■ **EXERCISE AIM**:
The records below are to be transcribed word for word.

■ **Collected data entries**:
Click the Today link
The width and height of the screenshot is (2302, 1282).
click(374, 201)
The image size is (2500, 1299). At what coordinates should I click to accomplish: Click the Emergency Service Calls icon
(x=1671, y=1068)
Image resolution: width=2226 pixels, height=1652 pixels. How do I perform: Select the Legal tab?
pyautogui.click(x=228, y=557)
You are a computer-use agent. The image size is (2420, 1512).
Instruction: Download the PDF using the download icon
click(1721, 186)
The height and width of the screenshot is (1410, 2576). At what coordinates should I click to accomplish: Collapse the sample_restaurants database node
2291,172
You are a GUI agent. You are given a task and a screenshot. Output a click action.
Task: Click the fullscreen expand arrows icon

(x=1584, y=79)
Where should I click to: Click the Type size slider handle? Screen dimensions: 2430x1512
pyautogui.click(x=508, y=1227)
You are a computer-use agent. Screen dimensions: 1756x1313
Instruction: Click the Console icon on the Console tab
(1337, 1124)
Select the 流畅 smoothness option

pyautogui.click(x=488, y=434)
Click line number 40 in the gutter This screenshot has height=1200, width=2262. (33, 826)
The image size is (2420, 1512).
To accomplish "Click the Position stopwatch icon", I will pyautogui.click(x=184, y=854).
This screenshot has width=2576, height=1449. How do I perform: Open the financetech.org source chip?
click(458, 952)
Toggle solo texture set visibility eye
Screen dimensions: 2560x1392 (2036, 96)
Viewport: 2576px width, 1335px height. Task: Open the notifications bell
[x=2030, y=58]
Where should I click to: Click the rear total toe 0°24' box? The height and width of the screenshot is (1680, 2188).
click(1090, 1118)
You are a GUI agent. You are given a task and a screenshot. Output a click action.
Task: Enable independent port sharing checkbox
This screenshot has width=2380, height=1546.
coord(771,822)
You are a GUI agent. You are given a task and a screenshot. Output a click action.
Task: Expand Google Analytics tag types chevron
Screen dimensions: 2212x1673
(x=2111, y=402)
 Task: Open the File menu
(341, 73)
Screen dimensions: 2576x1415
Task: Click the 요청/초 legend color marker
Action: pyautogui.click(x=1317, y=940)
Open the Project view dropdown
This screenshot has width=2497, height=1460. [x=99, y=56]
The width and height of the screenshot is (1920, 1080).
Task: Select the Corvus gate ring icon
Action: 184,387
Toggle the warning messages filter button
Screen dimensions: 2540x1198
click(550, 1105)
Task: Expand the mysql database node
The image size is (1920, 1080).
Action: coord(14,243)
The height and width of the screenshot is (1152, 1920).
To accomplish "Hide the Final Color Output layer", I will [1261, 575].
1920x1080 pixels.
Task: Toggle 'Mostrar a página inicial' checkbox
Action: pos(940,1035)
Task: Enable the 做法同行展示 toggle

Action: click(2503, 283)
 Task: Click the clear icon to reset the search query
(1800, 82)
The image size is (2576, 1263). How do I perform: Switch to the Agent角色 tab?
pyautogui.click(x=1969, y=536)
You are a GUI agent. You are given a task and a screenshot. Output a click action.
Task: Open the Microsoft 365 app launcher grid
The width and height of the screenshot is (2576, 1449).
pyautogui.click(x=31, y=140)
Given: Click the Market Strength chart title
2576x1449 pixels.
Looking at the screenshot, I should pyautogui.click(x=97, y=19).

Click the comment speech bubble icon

■ **OUTPUT**:
Click the Today link
The width and height of the screenshot is (2302, 1282).
click(374, 201)
The image size is (2500, 1299). At what coordinates should I click to accomplish: Click the Emergency Service Calls icon
(x=1671, y=1068)
Image resolution: width=2226 pixels, height=1652 pixels. How do I perform: Select the Legal tab?
pyautogui.click(x=228, y=557)
You are a computer-use agent. The image size is (2420, 1512).
Instruction: Download the PDF using the download icon
click(1721, 186)
The height and width of the screenshot is (1410, 2576). At what coordinates should I click to accomplish: Collapse the sample_restaurants database node
2291,172
You are a GUI agent. You are given a task and a screenshot. Output a click action.
Task: Click the fullscreen expand arrows icon

(x=1584, y=79)
Where should I click to: Click the Type size slider handle? Screen dimensions: 2430x1512
pyautogui.click(x=508, y=1227)
You are a computer-use agent. Screen dimensions: 1756x1313
Instruction: Click the Console icon on the Console tab
(1337, 1124)
Select the 流畅 smoothness option

pyautogui.click(x=488, y=434)
Click line number 40 in the gutter This screenshot has height=1200, width=2262. (33, 826)
The image size is (2420, 1512).
To accomplish "Click the Position stopwatch icon", I will pyautogui.click(x=184, y=854).
This screenshot has width=2576, height=1449. How do I perform: Open the financetech.org source chip?
click(458, 952)
Toggle solo texture set visibility eye
Screen dimensions: 2560x1392 (2036, 96)
Viewport: 2576px width, 1335px height. Task: Open the notifications bell
[x=2030, y=58]
Where should I click to: Click the rear total toe 0°24' box? The height and width of the screenshot is (1680, 2188).
click(1090, 1118)
You are a GUI agent. You are given a task and a screenshot. Output a click action.
Task: Enable independent port sharing checkbox
This screenshot has width=2380, height=1546.
coord(771,822)
You are a GUI agent. You are given a task and a screenshot. Output a click action.
Task: Expand Google Analytics tag types chevron
Screen dimensions: 2212x1673
(x=2111, y=402)
 Task: Open the File menu
(341, 73)
Screen dimensions: 2576x1415
Task: Click the 요청/초 legend color marker
Action: pyautogui.click(x=1317, y=940)
Open the Project view dropdown
This screenshot has width=2497, height=1460. [x=99, y=56]
The width and height of the screenshot is (1920, 1080).
Task: Select the Corvus gate ring icon
Action: 184,387
Toggle the warning messages filter button
Screen dimensions: 2540x1198
click(550, 1105)
Task: Expand the mysql database node
The image size is (1920, 1080).
Action: coord(14,243)
The height and width of the screenshot is (1152, 1920).
To accomplish "Hide the Final Color Output layer", I will [1261, 575].
1920x1080 pixels.
Task: Toggle 'Mostrar a página inicial' checkbox
Action: pos(940,1035)
Task: Enable the 做法同行展示 toggle

Action: click(2503, 283)
 Task: Click the clear icon to reset the search query
(1800, 82)
The image size is (2576, 1263). How do I perform: Switch to the Agent角色 tab?
pyautogui.click(x=1969, y=536)
You are a GUI agent. You are given a task and a screenshot. Output a click action.
Task: Open the Microsoft 365 app launcher grid
The width and height of the screenshot is (2576, 1449).
pyautogui.click(x=31, y=140)
Given: Click the Market Strength chart title
2576x1449 pixels.
Looking at the screenshot, I should pyautogui.click(x=97, y=19).

Click the comment speech bubble icon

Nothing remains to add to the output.